Learn to write a simple OS kernel with keyboard/screen support (2014)

anyfoo · on Jan 26, 2020

Like many people, I have started toy OSes, and like most such projects, all of them but my current one did not make it far past the booting stage.

The problem was that there was just too much to do: Booting, memory management, interrupt/exception handling, video output, keyboard, disc access, file systems, scheduling... most of those things are potentially interesting, but not all at once, and yet they are all pretty much necessary to get your OS to the "critical mass" where working on individual aspects starts being fun.

Until I had the idea to not just boot using plain old 16bit DOS, but too also keep DOS running in my OS, as a task. The thing about DOS is that it is barely an "operating system" in the modern sense. Instead, it is more a crude collection of 16bit x86 routines that do most of the aforementioned things: Console input/output, file system access, crude memory management, a whole shell actually (COMMAND.COM)... and you can even load drivers for networking, sound, and almost everything else, provided for form of it already existed about 15 years ago.

My current toy OS is a modern message passing microkernel, but for everything that I did not feel like implementing yet, I call into the DOS task. The task runs as a vm86 task, essentially within a hypervisor (called the "vm86 monitor"), but specifically for 16 bit real mode code. (64bit x86 got rid of the now obsolete vm86 mode, so there you would have to actually implement something much closer to a modern hypervisor.) This is done using using a shim layer that receives messages using the message passing system of my OS and translates them into the (usually) soft-interrupt driven DOS/BIOS function calls.

This is possible with DOS, unlike modern OSes, because it's such a crude and conceptually simple OS, centered around direct hardware access and with essentially no own memory protection/address space separation, that it just does not get in the way of implementing my own OS.

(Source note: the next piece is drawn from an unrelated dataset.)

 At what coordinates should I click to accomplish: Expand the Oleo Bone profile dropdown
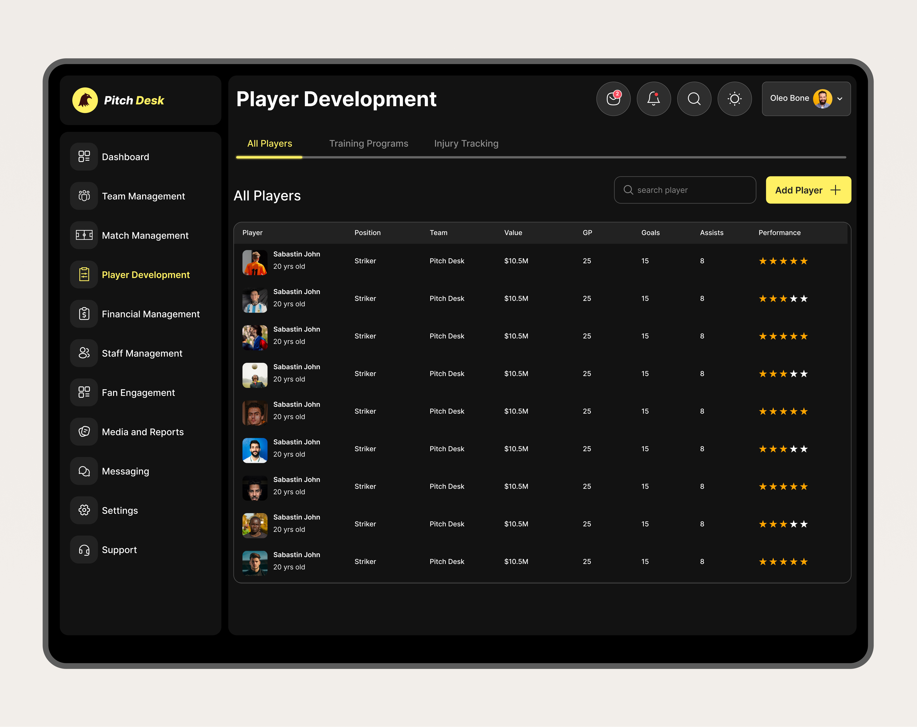pyautogui.click(x=839, y=99)
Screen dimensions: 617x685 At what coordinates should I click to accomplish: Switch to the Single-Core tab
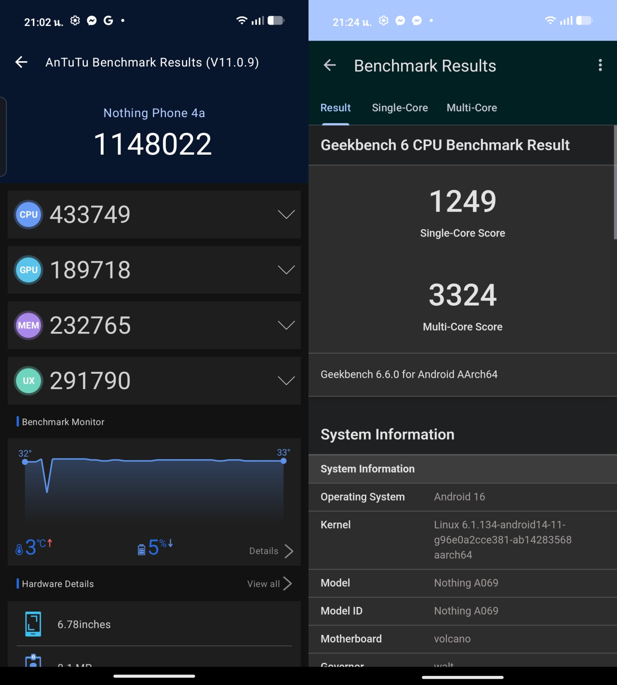(x=400, y=107)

globular-toast · on Jan 26, 2020

Throughout my career I always had this niggling feeling that I don't really understand what's going on inside the operating system. Like many geeks I dislike magic tools and have to have at least a basic understanding of how I might implement it myself.

But I found that I was able to play with individual elements before having a system that's even remotely useful. I recommend the Xinu book. After only a few weeks' work (which was mostly research and reading, not programming) I had a system that could do a context switch. This was always the most magical part of an OS for me. After that I started to implement memory management, but it just got too hard to be fun (ARM64).

Rerarom · on Jan 26, 2020

So basically you do something like Windows 3.x?

anyfoo · on Jan 26, 2020

Or early OS/2, yap!

Santosh83 · on Jan 26, 2020

Just curious if someone has done OS dev in top down manner. That is, work within a modern multi-tasking OS like Windows or Linux and develop a collection of OS components (in the form of host OS modules?) that gradually replace functionality of the host OS? I imagine this would be much easier to do under Linux rather than Windows since the ABI/API for hooking into is open and documented. This way one can start developing just those components that interest you first, although I imagine key areas like memory management, scheduling and interrupts may not be replaceable from within a running OS?

pjmlp · on Jan 26, 2020

That is what rich language runtimes are all about.

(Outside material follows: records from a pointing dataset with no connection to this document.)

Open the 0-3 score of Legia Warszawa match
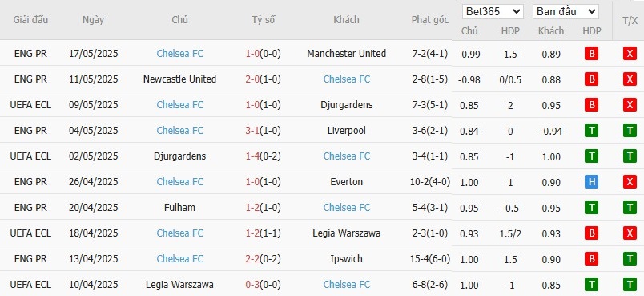 pos(252,285)
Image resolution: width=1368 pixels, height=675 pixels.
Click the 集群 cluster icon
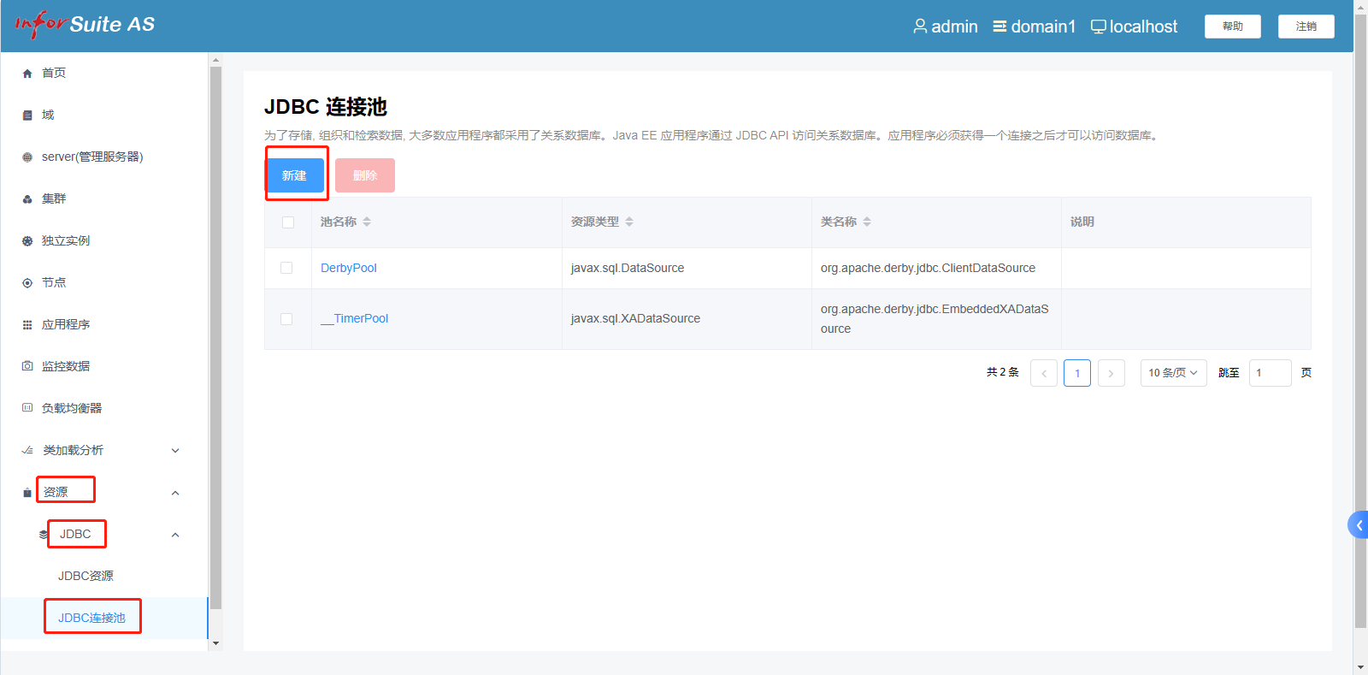[x=27, y=199]
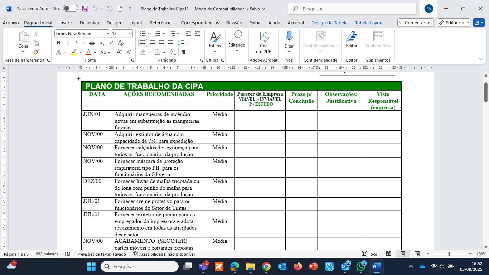
Task: Expand the font size 12 dropdown
Action: (130, 34)
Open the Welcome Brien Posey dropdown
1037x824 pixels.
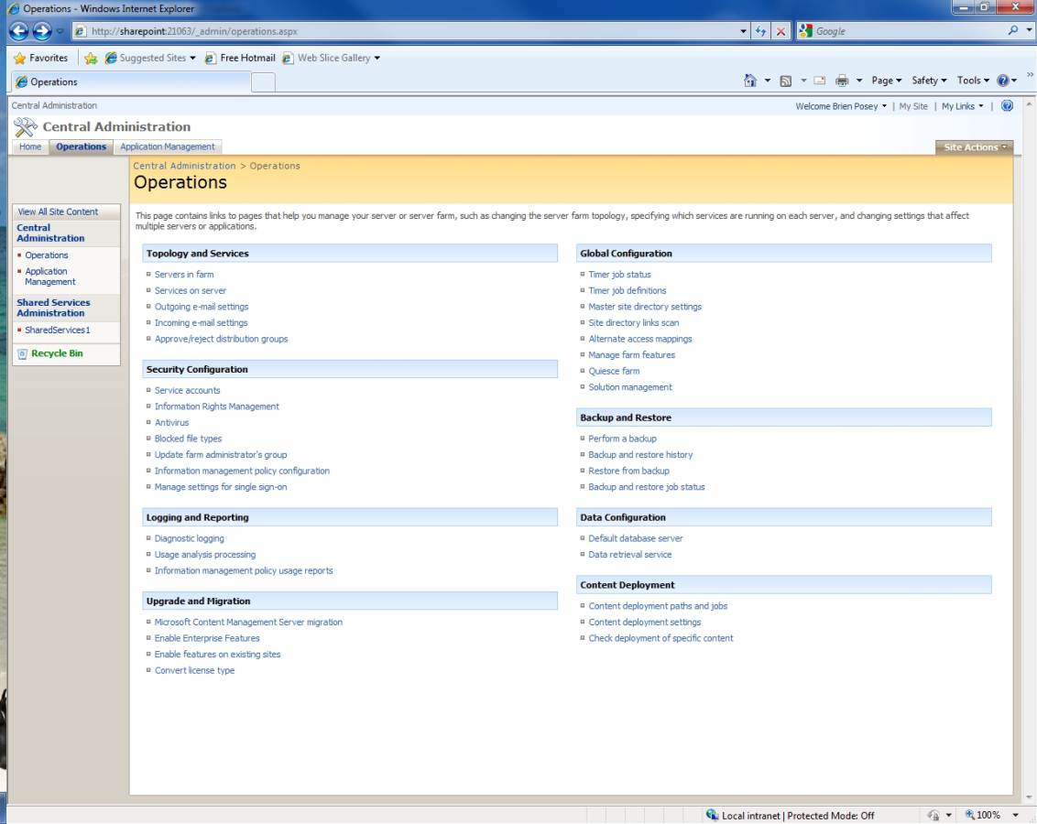pyautogui.click(x=840, y=106)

When you do Common Lisp, Smalltalk, Java, .NET, Go, D, ... the underlying OS kind of loses its meaning.

The standard library can bind to OS primitives, or you can implement your hardware abstraction layer that allows for the language runtime to run bare metal.

If you squint a bit, UNIX is C's runtime, and gets everywhere via POSIX.

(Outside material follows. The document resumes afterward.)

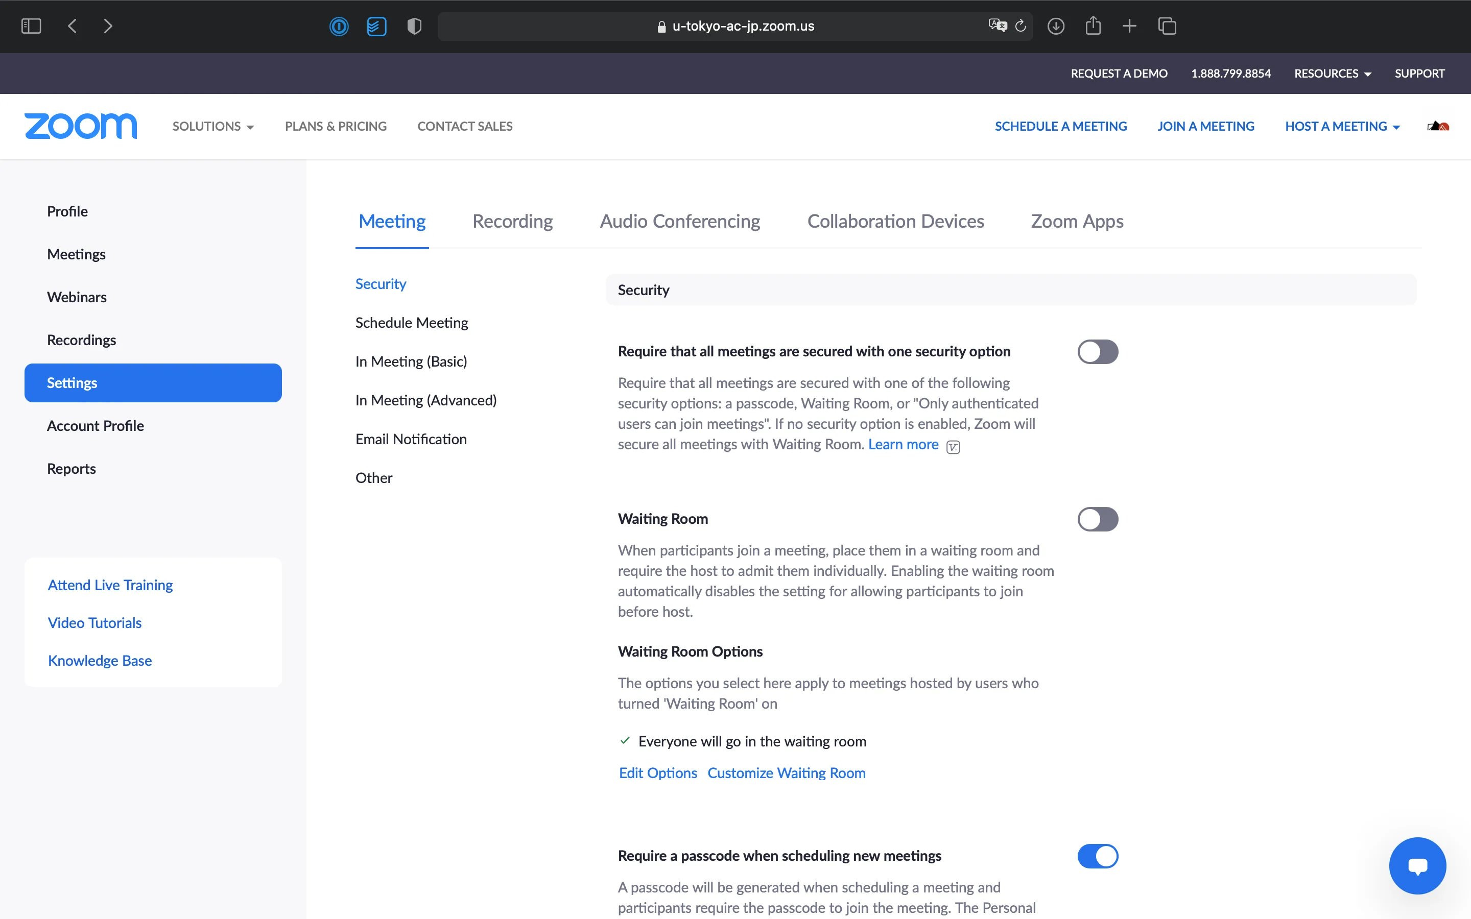This screenshot has height=919, width=1471.
Task: Open Customize Waiting Room link
Action: click(x=786, y=773)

jstimpfle · on Jan 26, 2020

That's a misleading comment, and I can't find a valid point in there. You can run C on a different platform than UNIX, or "run it on bare metal", just as well. If you write C, you make reasonable abstractions, to achieve some amount of OS independency, just as well. And typical usage of "rich language runtimes" is on one of the mainstream OSes, just as well. You even often have some OS specific code in there, because the OS is not entirely interchangeable.

So, the OS does not lose more of its meaning if you move to rich language runtime environments. Those language environments are mostly about garbage collection. Most other things that make the OS "lose its meaning" are just libraries (that you can write in any language).

pjmlp · on Jan 26, 2020

Those language runtimes exist since the 60's, 10 years before C created the urban myth of being the first systems language, and many of them did not have anything to do with garbage collection.

Developing on Windows, and deploying across several UNIX flavours, mainframes and embedded targets has been pretty much OS independent for me during the last two decades, regardless how much OS specific code those runtime libraries might have inside of them.

Even if the CI/CD pipeline had to do OS specific builds.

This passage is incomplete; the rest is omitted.